Blog

By: Jeralyn Merritt

Category: Panorama

Posted: January 27, 2007 12:41 PM

Tags: Crime

Will We Finally Get Some Prison Reform?

A huge difference between former Gov. Bill Owens and current Gov. Bill Ritter is that the former refused to consider sentencing reform while the latter is open to it. Colorado's prisons have been bulging at the seams for years. The cost is enormous:

The state expects to add more than 6,000 prisoners by 2011, requiring $800 million in prison construction. That figure is more than twice the amount Colorado expects to have for all capital construction other than roads during that period of time.

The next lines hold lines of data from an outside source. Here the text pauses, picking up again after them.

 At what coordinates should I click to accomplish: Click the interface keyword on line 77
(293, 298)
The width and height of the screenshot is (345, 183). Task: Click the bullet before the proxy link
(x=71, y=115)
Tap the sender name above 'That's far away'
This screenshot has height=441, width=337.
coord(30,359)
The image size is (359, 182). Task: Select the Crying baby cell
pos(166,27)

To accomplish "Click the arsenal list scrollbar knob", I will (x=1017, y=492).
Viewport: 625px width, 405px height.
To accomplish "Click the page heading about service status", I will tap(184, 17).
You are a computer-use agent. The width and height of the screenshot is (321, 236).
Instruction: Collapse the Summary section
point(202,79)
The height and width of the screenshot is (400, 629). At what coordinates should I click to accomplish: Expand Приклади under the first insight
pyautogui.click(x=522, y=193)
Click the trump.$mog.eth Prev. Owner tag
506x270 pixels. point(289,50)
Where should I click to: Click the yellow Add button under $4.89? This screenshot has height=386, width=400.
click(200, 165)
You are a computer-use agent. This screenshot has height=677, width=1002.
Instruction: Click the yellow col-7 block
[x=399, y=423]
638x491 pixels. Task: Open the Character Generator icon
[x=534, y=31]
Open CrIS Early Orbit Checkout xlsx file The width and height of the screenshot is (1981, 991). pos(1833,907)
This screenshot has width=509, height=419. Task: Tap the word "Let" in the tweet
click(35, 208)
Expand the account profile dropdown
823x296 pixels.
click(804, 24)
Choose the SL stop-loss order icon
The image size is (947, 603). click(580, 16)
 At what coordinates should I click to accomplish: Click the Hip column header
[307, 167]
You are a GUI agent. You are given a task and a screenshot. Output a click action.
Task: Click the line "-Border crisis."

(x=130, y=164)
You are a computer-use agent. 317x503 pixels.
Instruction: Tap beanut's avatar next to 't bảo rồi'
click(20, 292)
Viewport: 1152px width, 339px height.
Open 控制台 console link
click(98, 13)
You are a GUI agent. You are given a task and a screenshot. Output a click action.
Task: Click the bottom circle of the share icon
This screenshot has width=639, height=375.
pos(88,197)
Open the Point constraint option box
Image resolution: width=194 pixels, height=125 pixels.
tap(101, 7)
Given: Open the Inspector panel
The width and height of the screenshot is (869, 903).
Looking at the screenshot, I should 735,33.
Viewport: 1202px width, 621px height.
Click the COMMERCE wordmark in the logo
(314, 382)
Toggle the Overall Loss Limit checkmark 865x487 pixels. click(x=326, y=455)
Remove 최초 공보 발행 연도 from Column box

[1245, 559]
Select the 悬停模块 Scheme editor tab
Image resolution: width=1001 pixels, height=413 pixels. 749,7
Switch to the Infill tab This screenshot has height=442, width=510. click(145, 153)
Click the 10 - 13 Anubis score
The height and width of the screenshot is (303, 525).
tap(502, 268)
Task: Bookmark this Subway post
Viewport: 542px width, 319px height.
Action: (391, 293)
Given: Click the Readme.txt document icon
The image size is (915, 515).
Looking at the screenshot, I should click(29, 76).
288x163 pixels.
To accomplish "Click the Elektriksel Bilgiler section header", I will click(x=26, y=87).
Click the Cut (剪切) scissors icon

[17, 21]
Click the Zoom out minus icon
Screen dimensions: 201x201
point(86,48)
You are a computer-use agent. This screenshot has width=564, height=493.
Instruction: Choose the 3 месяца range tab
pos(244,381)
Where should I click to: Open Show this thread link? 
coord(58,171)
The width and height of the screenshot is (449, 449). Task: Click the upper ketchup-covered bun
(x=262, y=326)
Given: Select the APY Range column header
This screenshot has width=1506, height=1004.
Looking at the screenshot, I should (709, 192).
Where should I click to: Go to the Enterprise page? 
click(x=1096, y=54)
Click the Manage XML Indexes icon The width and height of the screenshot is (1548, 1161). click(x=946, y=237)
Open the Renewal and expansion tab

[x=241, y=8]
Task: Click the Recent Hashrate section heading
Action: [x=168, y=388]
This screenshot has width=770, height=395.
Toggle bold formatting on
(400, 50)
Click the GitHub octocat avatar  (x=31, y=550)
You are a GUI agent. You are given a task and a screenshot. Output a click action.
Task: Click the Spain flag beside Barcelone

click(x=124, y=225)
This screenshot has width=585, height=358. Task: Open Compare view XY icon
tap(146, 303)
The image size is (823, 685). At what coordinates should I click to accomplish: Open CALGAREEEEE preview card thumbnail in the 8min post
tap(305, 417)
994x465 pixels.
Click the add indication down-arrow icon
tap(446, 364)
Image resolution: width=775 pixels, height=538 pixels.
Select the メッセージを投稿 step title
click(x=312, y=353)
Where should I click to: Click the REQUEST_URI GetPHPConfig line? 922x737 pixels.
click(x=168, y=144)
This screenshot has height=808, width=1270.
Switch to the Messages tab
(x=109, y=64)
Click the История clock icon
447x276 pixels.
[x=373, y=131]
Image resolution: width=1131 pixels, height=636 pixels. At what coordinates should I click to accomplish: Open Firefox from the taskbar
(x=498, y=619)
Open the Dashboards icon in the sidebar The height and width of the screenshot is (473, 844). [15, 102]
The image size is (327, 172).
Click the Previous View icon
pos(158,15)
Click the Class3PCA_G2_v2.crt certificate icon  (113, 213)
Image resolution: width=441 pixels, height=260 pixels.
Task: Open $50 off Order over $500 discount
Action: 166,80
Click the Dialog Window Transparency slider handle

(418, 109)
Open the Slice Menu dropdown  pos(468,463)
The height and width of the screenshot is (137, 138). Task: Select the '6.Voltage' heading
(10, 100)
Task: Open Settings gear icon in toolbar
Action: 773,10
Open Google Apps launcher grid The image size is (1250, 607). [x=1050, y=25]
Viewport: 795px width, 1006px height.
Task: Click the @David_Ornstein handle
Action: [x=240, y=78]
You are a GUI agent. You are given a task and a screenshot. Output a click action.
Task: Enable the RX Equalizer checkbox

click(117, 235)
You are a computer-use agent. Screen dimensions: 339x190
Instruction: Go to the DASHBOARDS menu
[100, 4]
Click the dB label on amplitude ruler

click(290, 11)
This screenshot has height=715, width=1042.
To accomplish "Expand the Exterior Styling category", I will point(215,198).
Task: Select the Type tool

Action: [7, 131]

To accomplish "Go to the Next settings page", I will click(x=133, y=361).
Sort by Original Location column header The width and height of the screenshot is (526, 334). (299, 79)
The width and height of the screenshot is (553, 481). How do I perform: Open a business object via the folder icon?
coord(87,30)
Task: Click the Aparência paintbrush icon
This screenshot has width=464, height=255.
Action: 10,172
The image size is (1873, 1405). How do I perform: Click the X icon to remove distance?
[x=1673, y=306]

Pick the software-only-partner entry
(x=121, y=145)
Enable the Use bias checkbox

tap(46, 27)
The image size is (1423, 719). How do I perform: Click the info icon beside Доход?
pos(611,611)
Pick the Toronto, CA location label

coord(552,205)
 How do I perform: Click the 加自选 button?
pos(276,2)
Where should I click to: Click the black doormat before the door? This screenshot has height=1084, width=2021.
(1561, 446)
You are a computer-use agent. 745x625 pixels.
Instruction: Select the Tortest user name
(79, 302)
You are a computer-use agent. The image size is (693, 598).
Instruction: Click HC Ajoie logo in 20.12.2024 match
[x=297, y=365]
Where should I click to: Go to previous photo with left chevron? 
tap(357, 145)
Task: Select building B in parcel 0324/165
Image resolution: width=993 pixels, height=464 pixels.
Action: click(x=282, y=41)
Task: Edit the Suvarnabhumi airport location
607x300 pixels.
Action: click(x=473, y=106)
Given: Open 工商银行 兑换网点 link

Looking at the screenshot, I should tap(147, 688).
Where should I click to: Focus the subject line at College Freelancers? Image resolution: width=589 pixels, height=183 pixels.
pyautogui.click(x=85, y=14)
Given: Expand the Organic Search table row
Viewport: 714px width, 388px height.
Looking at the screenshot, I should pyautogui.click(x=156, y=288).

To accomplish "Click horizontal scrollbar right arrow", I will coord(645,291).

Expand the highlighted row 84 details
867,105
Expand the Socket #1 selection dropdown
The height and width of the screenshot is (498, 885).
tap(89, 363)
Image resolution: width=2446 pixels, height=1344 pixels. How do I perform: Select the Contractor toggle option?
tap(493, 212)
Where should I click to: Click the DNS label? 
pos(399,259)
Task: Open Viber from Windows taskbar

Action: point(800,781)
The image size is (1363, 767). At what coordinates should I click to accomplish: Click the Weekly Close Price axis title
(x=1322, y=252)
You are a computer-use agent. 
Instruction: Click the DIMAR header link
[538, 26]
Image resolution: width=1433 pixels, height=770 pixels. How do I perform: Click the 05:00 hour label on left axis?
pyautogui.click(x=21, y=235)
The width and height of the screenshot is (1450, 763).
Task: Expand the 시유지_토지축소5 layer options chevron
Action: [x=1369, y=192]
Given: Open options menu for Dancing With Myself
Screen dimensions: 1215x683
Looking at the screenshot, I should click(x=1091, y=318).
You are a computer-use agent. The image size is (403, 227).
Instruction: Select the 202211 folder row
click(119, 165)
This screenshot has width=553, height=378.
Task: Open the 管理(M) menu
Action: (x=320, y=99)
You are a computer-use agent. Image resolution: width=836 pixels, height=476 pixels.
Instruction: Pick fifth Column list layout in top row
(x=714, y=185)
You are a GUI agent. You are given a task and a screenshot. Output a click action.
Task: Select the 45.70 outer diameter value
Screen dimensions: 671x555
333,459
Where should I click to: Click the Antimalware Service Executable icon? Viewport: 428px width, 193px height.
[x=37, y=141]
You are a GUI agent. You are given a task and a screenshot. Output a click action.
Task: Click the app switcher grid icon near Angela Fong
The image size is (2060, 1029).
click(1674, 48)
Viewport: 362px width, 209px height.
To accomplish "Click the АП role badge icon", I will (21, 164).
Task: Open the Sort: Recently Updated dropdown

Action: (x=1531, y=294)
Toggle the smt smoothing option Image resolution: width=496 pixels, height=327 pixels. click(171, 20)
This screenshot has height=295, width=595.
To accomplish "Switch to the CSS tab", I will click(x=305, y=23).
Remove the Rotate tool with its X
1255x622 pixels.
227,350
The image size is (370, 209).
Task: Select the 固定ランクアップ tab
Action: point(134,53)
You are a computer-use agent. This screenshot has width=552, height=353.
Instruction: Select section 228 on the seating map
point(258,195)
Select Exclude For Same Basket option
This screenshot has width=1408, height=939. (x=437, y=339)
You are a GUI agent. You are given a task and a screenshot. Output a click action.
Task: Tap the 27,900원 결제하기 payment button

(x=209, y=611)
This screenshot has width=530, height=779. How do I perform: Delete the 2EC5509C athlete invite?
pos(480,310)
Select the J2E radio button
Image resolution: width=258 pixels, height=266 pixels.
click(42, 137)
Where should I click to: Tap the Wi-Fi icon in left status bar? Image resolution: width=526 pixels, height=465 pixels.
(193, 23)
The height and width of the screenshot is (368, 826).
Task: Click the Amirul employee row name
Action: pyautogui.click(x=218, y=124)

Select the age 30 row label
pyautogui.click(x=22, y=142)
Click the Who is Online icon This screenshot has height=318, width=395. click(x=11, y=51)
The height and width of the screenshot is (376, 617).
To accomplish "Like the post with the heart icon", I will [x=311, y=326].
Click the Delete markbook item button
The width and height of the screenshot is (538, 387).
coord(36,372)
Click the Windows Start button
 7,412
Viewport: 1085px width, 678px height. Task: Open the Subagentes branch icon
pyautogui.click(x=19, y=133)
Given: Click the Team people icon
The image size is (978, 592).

A number of officials have concluded the state cannot afford it.

The tough on crime stance of the 80's and 90's just doesn't work any more. We need to find a way to lower the incidence of new crimes (through prevention) and reduce the risk of recidivism (through rehabilitation programs.) We also need to stop incarcerating non-violent drug offenders and finding a way to get them into treatment and off of drugs.

According to Christie Donner, director of the Colorado Criminal Justice Reform Coalition, the reasons for the rise in inmate population include:
  • Many prisoners serving longer sentences.
  • Prisoners not being released early on parole.
  • Prisoners returning to prison on parole violations and on new charges .

Gov. Ritter is considering proposals to establish a sentencing reform commission to study the issue. He should be encouraged, prodded and propelled into doing it. Here's a good item for consideration for the Commimssion:

Mike Krause, of the Independence Institute, repeated his group's call for two changes to reduce Colorado's prison costs: Halve the sentences for drug possession and reduce the lowest class of drug possession from a felony to a misdemeanor. When it was brought up in the debate over Referendum C in 2005, "You would have thought the sky had fallen" from the reaction, he said.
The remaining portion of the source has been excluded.